There’s a study about the mental health benefits of self-distancing through writing. The theory indicates that reflecting over negative experiences from a self-distanced perspective facilitates adaptive self-reflection and can change the way people cognitively represent negative experiences in ways that reduce their ability to emotionally process the event. Or more simply put, forcing yourself to be treated as you would your best friend.

A moment while I was breaking down at dinner which I’m certain my sister disregarded, as it was a routine at this point in my life, (ex: I have no idea what I’m doing/I don’t know what I want/I need to figure out my life now) she replied in the simplest manner, “Maybe your 22 year old self is feeling like a basket case, but if you told 18 year old Mary Kate what you’ve done and who you’ve become, I think she would be pretty damn proud”. This is an instance of self-distancing. Removing yourself and recognizing your existence from a different angle. I was shocked at this image — what if I was able to see my 18 year old self for a moment in time — what would I say??

Embrace ambiguity.

I love my laugh, despite it flirting between sounding like a hyena and an Adele-cackle. I love funny people. I get giddy on Saturday nights in because I get to watch SNL. Because of this, I decided I wanted to dig deeper into this creative aura and sign up for classes at Second City. Originally, I wanted to take a writing class. In my mind, it seemed to make the most sense — writing assignments, lesson plans, maybe a project? However, in order to do anything at Second City, one must go through their improv training. Improv? … I dismissed my Tina Fey dreams almost immediately until I thought — welp, why the hell not.

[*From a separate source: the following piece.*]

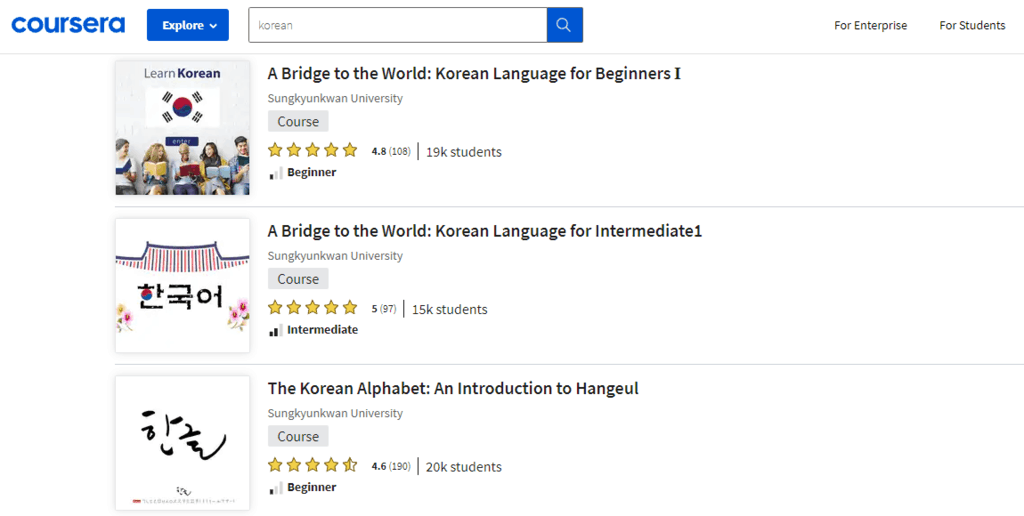Click the Coursera logo
Screen dimensions: 1024x516
pos(69,25)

Improv is, at its very base, illogical. It forces ambiguity and promotes carrying on, regardless of the task at hand. The Golden Rule of improv is a mindset of “Yes and…”. You accept what scene has been given to you and continue with it in whatever direction in order to keep going. Improv is impulsive. It thrives on vulnerable participants and has no definition of success.

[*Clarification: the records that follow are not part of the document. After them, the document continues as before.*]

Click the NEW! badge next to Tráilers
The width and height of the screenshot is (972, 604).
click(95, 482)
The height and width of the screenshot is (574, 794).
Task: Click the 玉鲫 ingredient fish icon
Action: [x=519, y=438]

Life is long. I get caught up with the ‘life’s short, figure out your roadmap or GTFO’ so incredibly easily that it’s easy to not appreciate how far I’ve actually traveled. A friend told me her Italian roommate abroad once compared cultures quite simply — “Americans stress to create long to-do lists everyday, if Italians make a list, they choose one thing, and devote the day to it.” I recognize deciding to drink cappuccino all day is not ‘efficient’ use of a day, but I think if we were able to find joy in what we were merely able to get done, we would be more fulfilled in other capacities.

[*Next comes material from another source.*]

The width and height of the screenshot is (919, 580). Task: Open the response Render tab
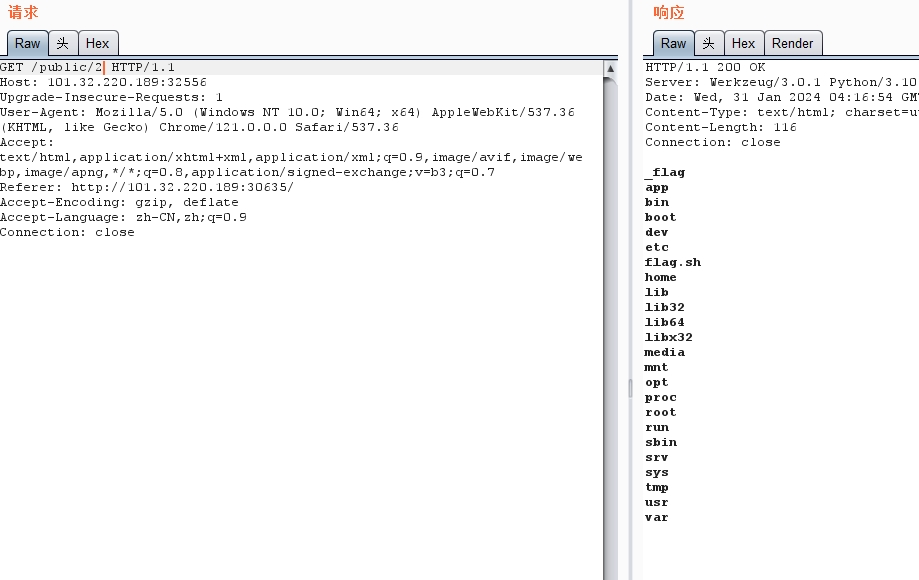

If we can find moments to self-distance and in turn, validate our own accomplishments, we can see our everyday lives are enough. Contentment should be redefined without an apathetic connotation, but instead, a mere appreciation for how far we’ve come. Ambiguity of our future should be embraced and finding joy in the adventures everyday should be sought out. One of the most beautiful things about life is that it gives you an infinite amount of tests you can retake. Despite not knowing how many tries you are given, it’s positively delightful knowing you are not confined to a limit but instead, open to the unknown.